Mercredi 1ᵉʳ octobre, une vingtaine d’avocats a déposé plainte contre l’ancien président de la République, Nicolas Sarkozy, l’accusant d’« avoir discrédité l’institution judiciaire » par ses critiques relatives à sa condamnation dans l’affaire dite du financement libyen.

L’ancien chef d’État s’est exprimé dans les colonnes du JDD, quelques jours après la décision du tribunal, affirmant que sa condamnation « violait toutes les limites de l’État de droit ». Il a assimilé les procédures judiciaires le visant à « des pratiques si contraire à l’État de droit » et a rappelé qu’il ne « plierait pas face au mensonge, au complot, à l’insulte ».

Les dix-huit avocats estiment dans leur plainte que ces propos « constituent de fait un acte délibéré de discrédit porté à l’institution judiciaire, de nature à affaiblir la confiance des citoyens dans l’impartialité et l’indépendance de la justice ». Ils rappellent que le Code pénal sanctionne, à l’article 434-25, d’une peine de six mois d’emprisonnement et de 7 500 euros d’amende ce type d’infraction, si elle est caractérisée.

Selon les plaignants, ces déclarations « nuisent à l’État de droit », « revêtent une particulière gravité » et « ne sauraient être regardés comme une simple critique d’une décision de justice dont M. Sarkozy a déclaré au demeurant faire appel ». Ils soulignent encore qu’en sa qualité d’ancien chef de l’État, « il connaît la portée de ses paroles et l’effet direct qu’elles exercent sur l’opinion publique.
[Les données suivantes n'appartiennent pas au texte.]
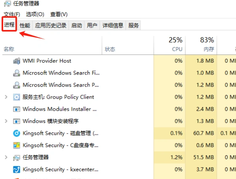
Task: Select the Microsoft Windows Search Fi... icon
Action: coord(17,73)
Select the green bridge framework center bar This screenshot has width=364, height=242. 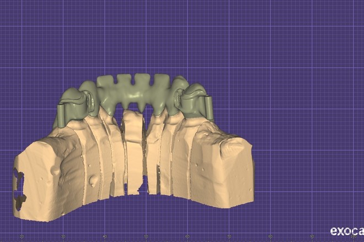click(x=133, y=89)
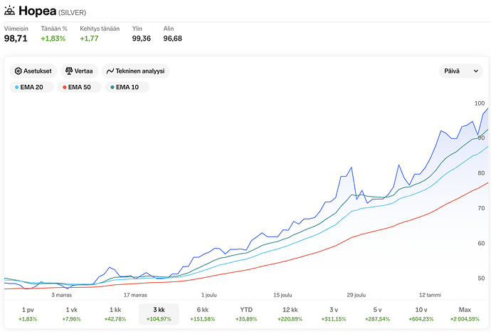This screenshot has width=491, height=332.
Task: Toggle the EMA 10 indicator chip
Action: [x=127, y=87]
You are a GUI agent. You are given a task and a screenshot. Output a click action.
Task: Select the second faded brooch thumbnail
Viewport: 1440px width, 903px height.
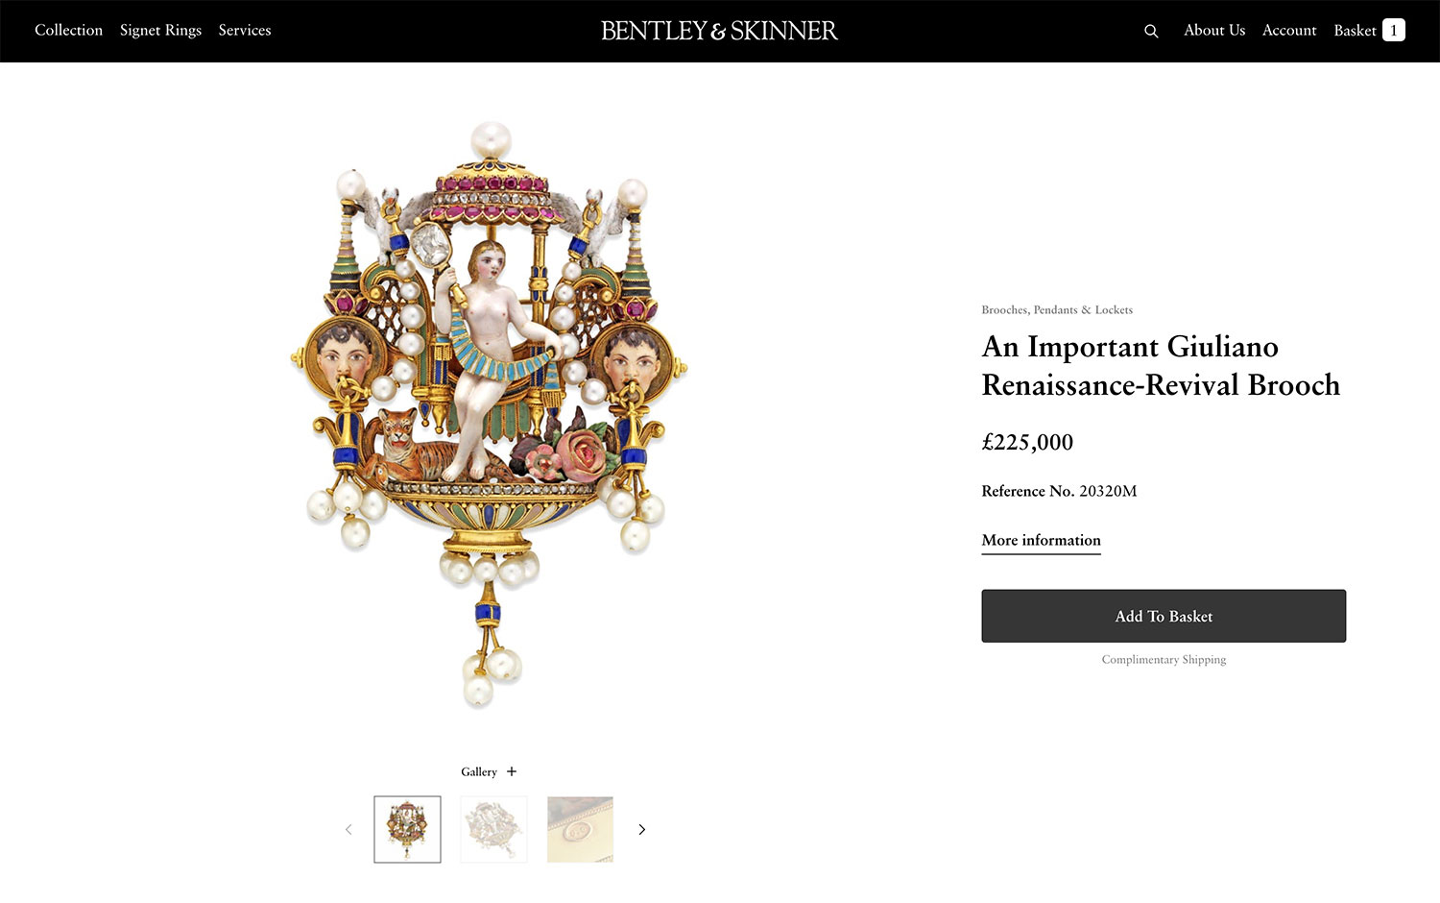coord(493,829)
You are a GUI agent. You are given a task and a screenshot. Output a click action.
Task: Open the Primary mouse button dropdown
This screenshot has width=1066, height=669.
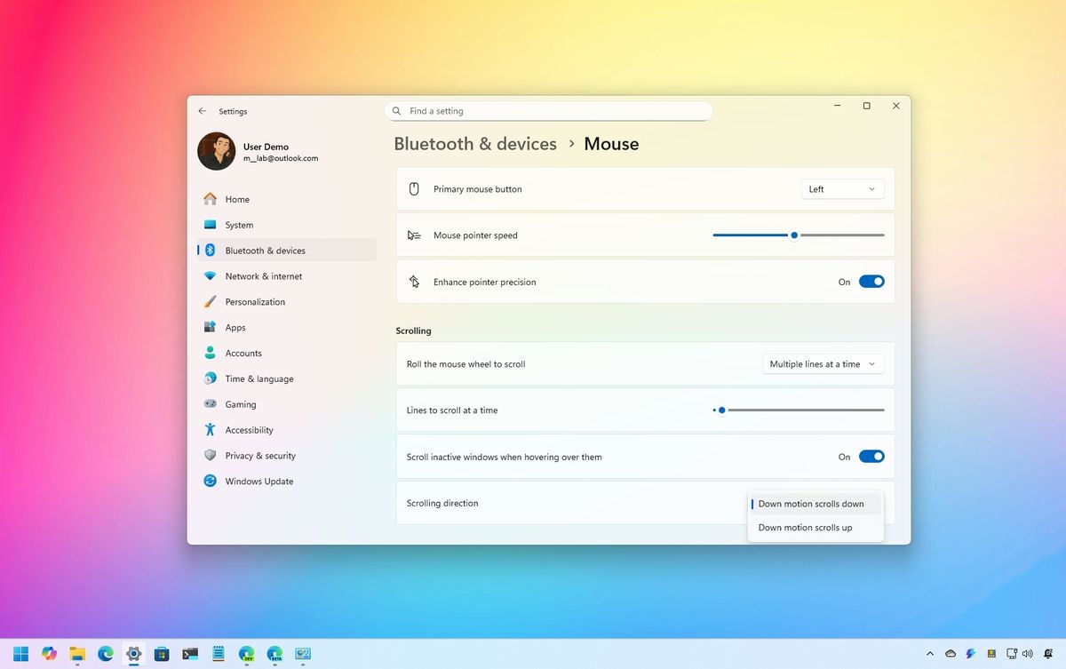click(841, 188)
Ses paroles portent atteinte non seulement à la décision de justice visée, aux magistrats l’ayant rendue mais aussi au respect dû à l’institution judiciaire ».

Les avocats se considèrent recevables à agir en tant qu’« auxiliaires de justice », arguant qu’ils « concourent au fonctionnement du service public de la justice ».